┌─ Source data

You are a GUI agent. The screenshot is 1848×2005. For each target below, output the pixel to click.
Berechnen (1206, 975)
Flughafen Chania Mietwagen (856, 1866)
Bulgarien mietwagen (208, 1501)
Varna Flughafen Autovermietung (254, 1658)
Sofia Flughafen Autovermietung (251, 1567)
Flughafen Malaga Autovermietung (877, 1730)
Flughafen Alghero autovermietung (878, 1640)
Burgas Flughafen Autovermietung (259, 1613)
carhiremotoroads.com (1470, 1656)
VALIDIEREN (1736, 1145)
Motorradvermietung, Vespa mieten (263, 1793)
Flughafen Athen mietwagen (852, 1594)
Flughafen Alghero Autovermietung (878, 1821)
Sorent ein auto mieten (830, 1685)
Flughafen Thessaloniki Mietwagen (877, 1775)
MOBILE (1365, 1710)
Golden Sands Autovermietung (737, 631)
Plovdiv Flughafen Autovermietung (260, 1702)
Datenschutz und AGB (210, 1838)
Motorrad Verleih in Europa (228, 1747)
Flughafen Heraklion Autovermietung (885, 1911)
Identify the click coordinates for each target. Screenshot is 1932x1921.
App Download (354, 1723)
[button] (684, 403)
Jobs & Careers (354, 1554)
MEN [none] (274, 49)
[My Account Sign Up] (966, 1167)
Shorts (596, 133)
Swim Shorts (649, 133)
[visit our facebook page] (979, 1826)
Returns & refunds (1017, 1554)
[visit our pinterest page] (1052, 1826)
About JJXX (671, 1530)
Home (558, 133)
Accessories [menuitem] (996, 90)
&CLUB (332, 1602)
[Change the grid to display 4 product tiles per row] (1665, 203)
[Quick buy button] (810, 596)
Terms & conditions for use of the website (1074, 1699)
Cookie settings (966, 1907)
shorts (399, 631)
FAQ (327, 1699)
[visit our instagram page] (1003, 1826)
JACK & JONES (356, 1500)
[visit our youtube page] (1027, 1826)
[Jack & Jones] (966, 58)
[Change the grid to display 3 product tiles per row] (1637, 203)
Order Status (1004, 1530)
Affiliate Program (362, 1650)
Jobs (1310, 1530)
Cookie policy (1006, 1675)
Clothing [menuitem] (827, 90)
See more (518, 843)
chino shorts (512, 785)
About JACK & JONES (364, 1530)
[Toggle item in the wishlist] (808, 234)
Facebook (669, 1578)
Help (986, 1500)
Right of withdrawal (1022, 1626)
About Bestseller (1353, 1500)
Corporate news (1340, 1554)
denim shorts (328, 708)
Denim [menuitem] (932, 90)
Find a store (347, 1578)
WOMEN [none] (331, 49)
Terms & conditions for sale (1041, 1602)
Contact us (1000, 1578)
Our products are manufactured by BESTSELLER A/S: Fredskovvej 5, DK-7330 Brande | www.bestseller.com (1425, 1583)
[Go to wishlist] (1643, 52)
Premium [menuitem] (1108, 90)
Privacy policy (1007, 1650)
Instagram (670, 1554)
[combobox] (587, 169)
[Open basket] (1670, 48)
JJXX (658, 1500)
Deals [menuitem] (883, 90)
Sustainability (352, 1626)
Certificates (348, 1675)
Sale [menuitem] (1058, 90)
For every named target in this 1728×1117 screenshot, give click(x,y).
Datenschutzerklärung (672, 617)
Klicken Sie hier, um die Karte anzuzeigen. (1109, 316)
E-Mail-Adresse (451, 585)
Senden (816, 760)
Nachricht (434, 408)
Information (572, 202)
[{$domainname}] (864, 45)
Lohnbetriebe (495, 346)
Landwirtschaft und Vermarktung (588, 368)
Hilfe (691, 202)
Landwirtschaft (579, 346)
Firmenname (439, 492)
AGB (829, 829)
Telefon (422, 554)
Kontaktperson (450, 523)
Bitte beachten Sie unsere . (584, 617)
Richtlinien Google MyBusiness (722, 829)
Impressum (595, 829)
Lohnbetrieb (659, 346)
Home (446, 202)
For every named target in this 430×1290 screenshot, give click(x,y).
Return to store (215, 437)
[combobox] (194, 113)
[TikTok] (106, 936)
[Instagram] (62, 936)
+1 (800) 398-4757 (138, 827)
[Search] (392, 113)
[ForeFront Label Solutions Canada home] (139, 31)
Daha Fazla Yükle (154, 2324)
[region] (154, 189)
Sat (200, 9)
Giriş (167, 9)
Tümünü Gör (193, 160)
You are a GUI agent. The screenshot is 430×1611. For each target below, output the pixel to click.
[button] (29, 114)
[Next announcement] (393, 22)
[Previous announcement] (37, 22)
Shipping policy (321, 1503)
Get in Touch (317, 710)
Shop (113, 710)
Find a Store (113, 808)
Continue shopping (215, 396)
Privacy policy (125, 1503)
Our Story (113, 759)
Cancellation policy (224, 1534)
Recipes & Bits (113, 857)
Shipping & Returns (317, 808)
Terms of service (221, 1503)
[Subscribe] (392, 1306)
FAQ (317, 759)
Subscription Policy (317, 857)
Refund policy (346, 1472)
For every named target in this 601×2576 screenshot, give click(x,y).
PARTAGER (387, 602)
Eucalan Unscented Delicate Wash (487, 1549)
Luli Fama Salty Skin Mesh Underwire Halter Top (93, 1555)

└─

The task: Within the data above, the span starting at the line containing "Identify the click" and ending at the line containing "[visit our pinterest page] (1052, 1826)" is to be retyped exactly, with no other lines.

Written response:
Identify the click coordinates for each target. Screenshot is 1932x1921.
App Download (354, 1723)
[button] (684, 403)
Jobs & Careers (354, 1554)
MEN [none] (274, 49)
[My Account Sign Up] (966, 1167)
Shorts (596, 133)
Swim Shorts (649, 133)
[visit our facebook page] (979, 1826)
Returns & refunds (1017, 1554)
[visit our pinterest page] (1052, 1826)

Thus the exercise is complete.